Vaccine Equity for Immigrants of Color
Immigrant and refugee communities of color, particularly those with limited English proficiency (IRC-LEP), have been disproportionately affected by the COVID-19 pandemic. However, COVID-19 vaccine prioritization in these communities is threatened by inequitable access and mistrust, much of which is due to technology, immigration status, and language barriers as well as historical and present-day racism and xenophobia in healthcare. An initial step toward addressing these barriers is through community-academic partnerships in which the lived experiences of IRC-LEP individuals can inform best practices for healthcare providers and health systems. This pilot grant seeks to leverage the partnerships in place through the Pittsburgh Community Vaccine Collaborative—which is currently working to promote vaccine equity among communities of color—to focus on the unique needs of IRC-LEP communities. Utilizing a conceptual framework focused on intersectionality, health equity, and human-centered design, the community-academic research team will first conduct a series of focus groups with individuals from the largest Allegheny county IRC-LEP communities (Aim 1). These focus groups will inform the development of a stakeholder-designed toolkit for healthcare providers and health systems to promote COVID-19 vaccine access and equity for IRC-LEP communities (Aim 2).
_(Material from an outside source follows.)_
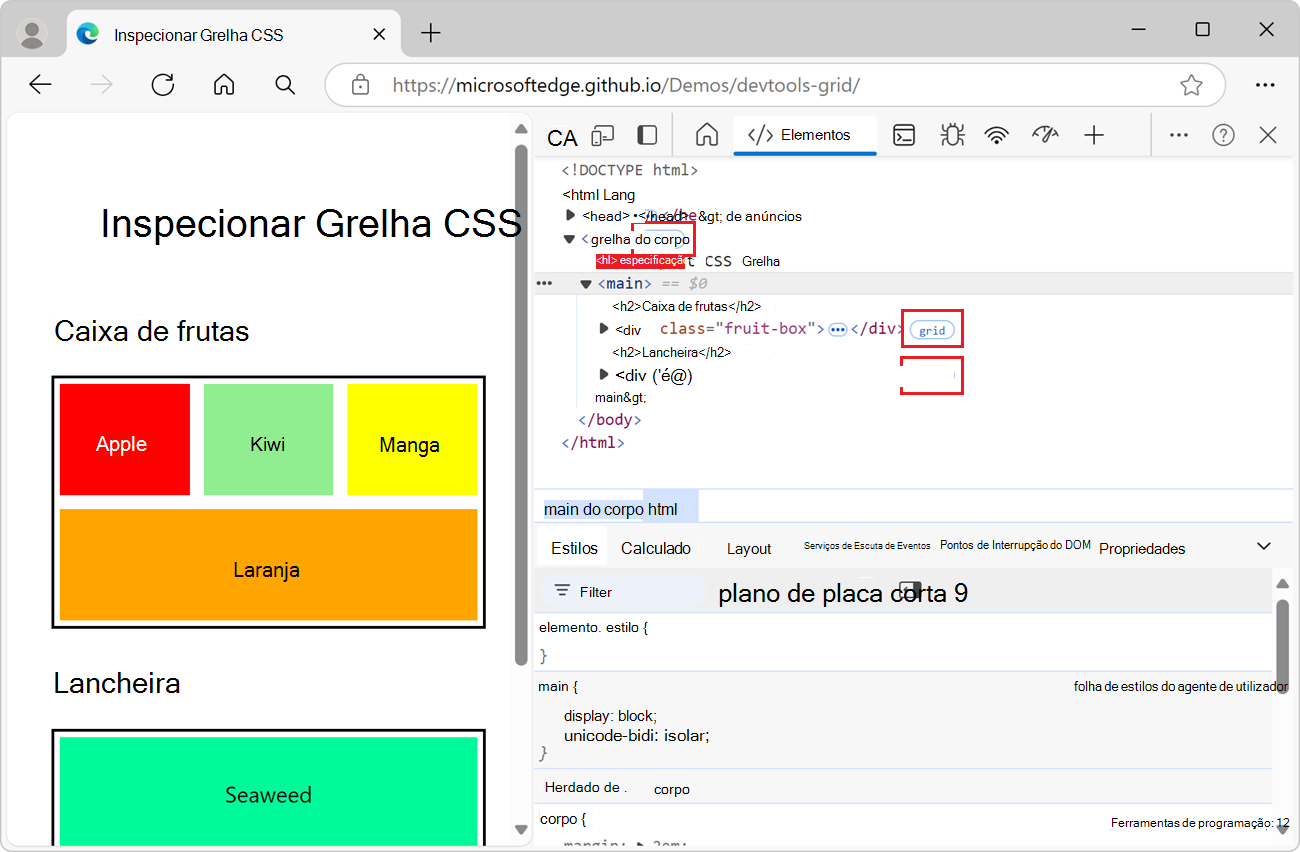
Task: Open DevTools help question mark icon
Action: pos(1223,135)
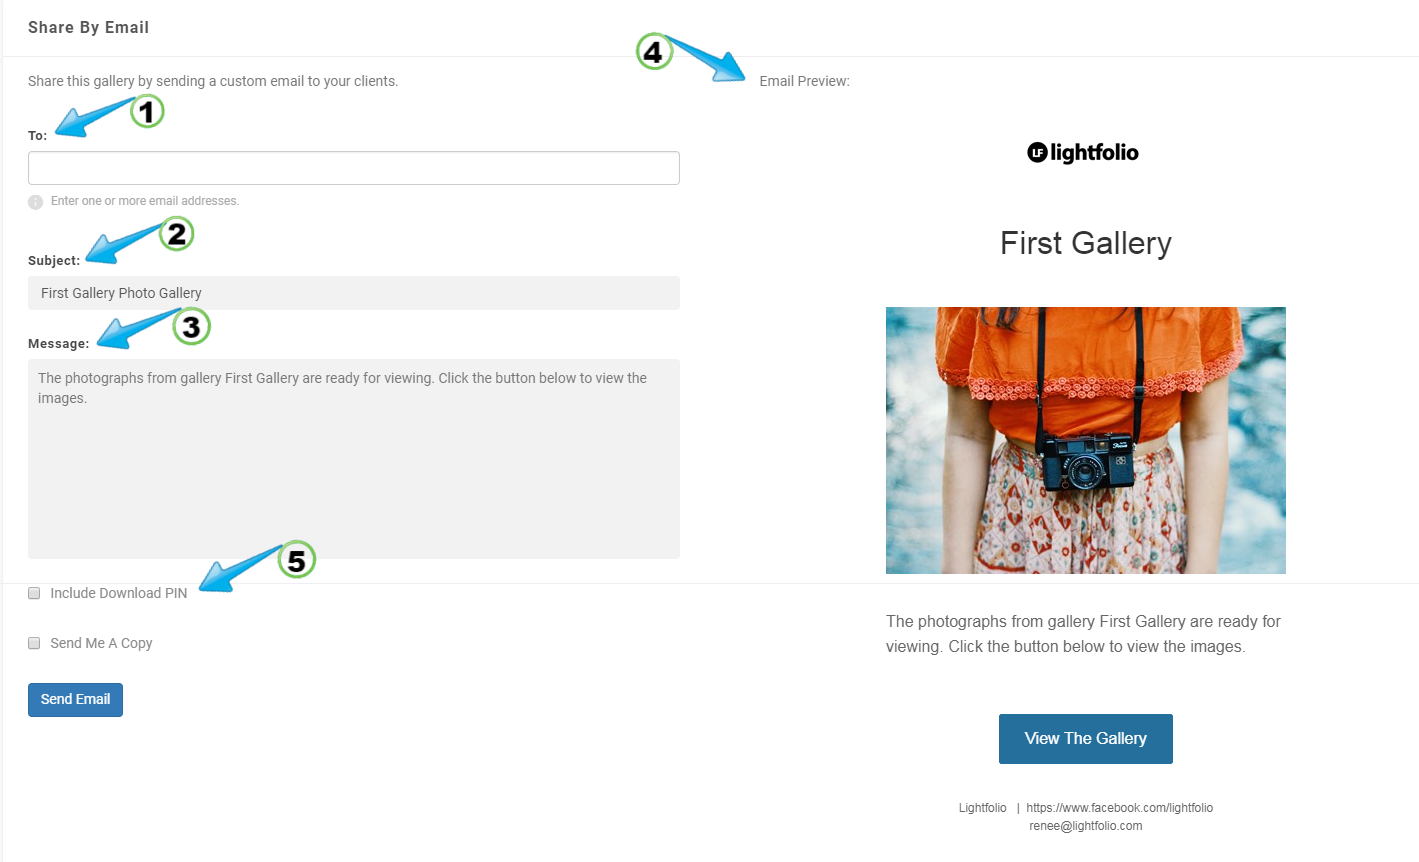Enable the Include Download PIN checkbox
Screen dimensions: 1419x862
(x=34, y=593)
This pilot study will allow for future funding applications through federal and foundation mechanisms by development of a vaccine equity toolkit for healthcare providers and health systems that can be tested, implemented, and adapted for different IRC-LEP communities. Our pilot work will also inform external proposals focused on engaging with community partners to improve healthcare access and quality for IRC-LEP communities.